Con ojos de turista

(10/8/2012) Como cada año, cuando el calendario arroja a los pies de los caballos del tiempo la mitad de su lastre, vuelvo a la ciudad de mis veranos.
La ciudad antigua que se acicala cada invierno para sorprenderme y que se ha inventado mil argucias para seguir enamorándome.
Pero apenas lo consigue ya. ¡Pobre!
Son muchos estíos de convivencia, de deambular por todos los rincones de su cuerpo, de pasar mis manos por su piel pétrea y salobre y de oler su vieja sabiduría fenicia. Demasiados para la sorpresa y el entusiasmo de un amante cansado.

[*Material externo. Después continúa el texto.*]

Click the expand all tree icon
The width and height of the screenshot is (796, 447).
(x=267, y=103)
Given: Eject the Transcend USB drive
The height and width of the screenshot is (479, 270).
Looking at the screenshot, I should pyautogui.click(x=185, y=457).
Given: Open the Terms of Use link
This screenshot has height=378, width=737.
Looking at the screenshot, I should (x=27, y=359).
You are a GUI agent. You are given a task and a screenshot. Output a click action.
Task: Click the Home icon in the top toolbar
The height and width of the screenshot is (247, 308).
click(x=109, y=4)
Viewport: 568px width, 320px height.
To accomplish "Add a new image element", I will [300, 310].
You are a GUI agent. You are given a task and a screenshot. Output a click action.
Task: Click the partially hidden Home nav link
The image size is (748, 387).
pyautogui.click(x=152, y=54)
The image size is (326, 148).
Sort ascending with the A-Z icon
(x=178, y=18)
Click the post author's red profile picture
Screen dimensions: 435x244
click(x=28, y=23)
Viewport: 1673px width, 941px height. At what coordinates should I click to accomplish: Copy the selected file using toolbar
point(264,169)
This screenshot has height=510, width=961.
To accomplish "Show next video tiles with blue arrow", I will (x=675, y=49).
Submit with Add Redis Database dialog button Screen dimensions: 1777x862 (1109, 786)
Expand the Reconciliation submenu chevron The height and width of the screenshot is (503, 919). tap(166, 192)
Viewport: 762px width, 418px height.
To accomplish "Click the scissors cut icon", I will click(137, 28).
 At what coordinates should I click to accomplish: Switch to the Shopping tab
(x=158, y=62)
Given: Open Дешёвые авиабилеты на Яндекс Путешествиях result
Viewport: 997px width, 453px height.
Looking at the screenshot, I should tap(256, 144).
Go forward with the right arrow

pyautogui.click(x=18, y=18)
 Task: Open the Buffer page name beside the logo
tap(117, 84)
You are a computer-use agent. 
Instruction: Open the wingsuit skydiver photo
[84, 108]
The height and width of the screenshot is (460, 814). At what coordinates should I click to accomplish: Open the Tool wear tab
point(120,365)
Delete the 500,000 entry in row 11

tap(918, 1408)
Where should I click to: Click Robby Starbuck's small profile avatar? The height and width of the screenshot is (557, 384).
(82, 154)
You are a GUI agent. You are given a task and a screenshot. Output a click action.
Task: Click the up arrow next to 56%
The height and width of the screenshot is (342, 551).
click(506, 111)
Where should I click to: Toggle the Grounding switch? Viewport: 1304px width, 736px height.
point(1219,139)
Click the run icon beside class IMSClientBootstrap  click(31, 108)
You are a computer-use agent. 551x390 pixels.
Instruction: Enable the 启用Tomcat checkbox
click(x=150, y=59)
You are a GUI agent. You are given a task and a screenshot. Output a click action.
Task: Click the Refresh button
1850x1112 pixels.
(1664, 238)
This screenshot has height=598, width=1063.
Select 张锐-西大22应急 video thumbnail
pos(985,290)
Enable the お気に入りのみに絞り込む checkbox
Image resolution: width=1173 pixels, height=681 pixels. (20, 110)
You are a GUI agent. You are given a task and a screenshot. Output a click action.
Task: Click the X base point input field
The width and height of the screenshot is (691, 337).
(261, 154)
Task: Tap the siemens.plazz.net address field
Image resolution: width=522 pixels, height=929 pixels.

Decido seguir a unos turistas y adentrarme en sus ojos, en sus miradas. Es la única forma de salvar mi matrimonio con la ciudad de mis ocios. De seguir admirando el pose que me cautivó cuando la vi por vez primera.
El turista recién llegado se sorprende ante cualquier menudencia que se le presenta, cualquier bagatela capta su mirada, cualquier minucia le hace sonreír. Pienso.
El turista es un niño grande con chanclas que no se cansa de mirar.
Como el personaje de aquel cuento, el turista transforma la paja en oro gracias al telar de su mirada.
Les sigo e imito sus idas y venidas, sus paradas, sus trotes y sus cansancios. Su eterno retornar al mismo punto, siempre perdidos en la ciudad del mar, siempre sorprendidos por naderías: look!
look!
Y los turistas, mis turistas, se paran hipnotizados ante la figura de un hombre que, inmóvil, vence la gravedad en la plaza mayor. Yo, que siempre pasé de largo , ajeno a sus argucias, le miro con sus ojos y capto la belleza del hombre en el pedestal de aire. Y como ellos le arrojo unas monedas para forzar su movimiento y demostrar que no es de piedra.
Más allá se sorprenden ante quien debió ser una soprano en otra vida y que ahora llena el aire tórrido de julio con sus alaridos. Confieso que estuvo allí otros veranos. Seguramente todos los veranos. Tantos, que ha enraizado en la avenida. Pero yo la había ignorado.
Ahora, en los ojos de mis turistas, disfruto con esta reencarnación de María Callas y dejo en su platillo parte de mi calderilla.
Avanzamos. Junto a la catedral, calesas y caballos esperan clientes a quienes pasear por el hermoso casco antiguo. Son las mismas calesas, los mismos caballos, desde que se inventó el turismo en la ciudad que fue mora. Pero mis turistas no parecen haberlos visto en su vida. Los caballos son, para ellos, seres mitológicos, pegasos que nunca hubieran tenido al alcance de su mano, animales de alguna especie extinta y recién aparecida. Acarician su lomo, se asoman al cielo de sus ojos y les susurran palabras de amor.
Y yo, por momentos les imito y también les digo cosas tiernas y ya olvidadas en mi escaso vocabulario equino.
Más allá, la catedral con su magnífica portada, con su impresionante rosetón…y, mis turistas, lanzan hacia sus muros toda una descarga de destellos, de miradas que la acribillan mientras la hacen virtual…Como ellos, disparo mi móvil.
Mis turistas avanzan. Lo hacen a trompicones, pues de tanto mirar hacia lo alto, se olvidan de que tienen pies.
Junto a la catedral se sumergen en la tienda de recuerdos. Y el viejo bazar que contiene toda la fruslería del mundo, todo el oropel del orbe, se convierte ante mis ojos, que son los de mis turistas, en cueva de Aladino repleta de tesoros que hay que adquirir a cualquier precio.
Casi sin darme cuenta me he metamorfoseado en uno de mis turistas: llevo chanclas, tropiezo por doquier incapaz de dejar de mirar a todas partes y pueblo mis ojos niños con la música y los colores de la ciudad amurallada.
La vieja ciudad vuelve a encandilarme. Mis ojos, que se habían alejado de su rostro incapaces , por la costumbre, de captar su embrujo, miran embelesados todo cuanto ven.
Hipnotizado, vuelvo a caer en las redes que me tiende la ciudad del mar.
Compro un clavel a la gitana que siempre esquivé y que tantas malaventuras me propinó en anteriores veranos y lo arrojo al aire. Va por tí, vieja y querida ciudad de mis veranos.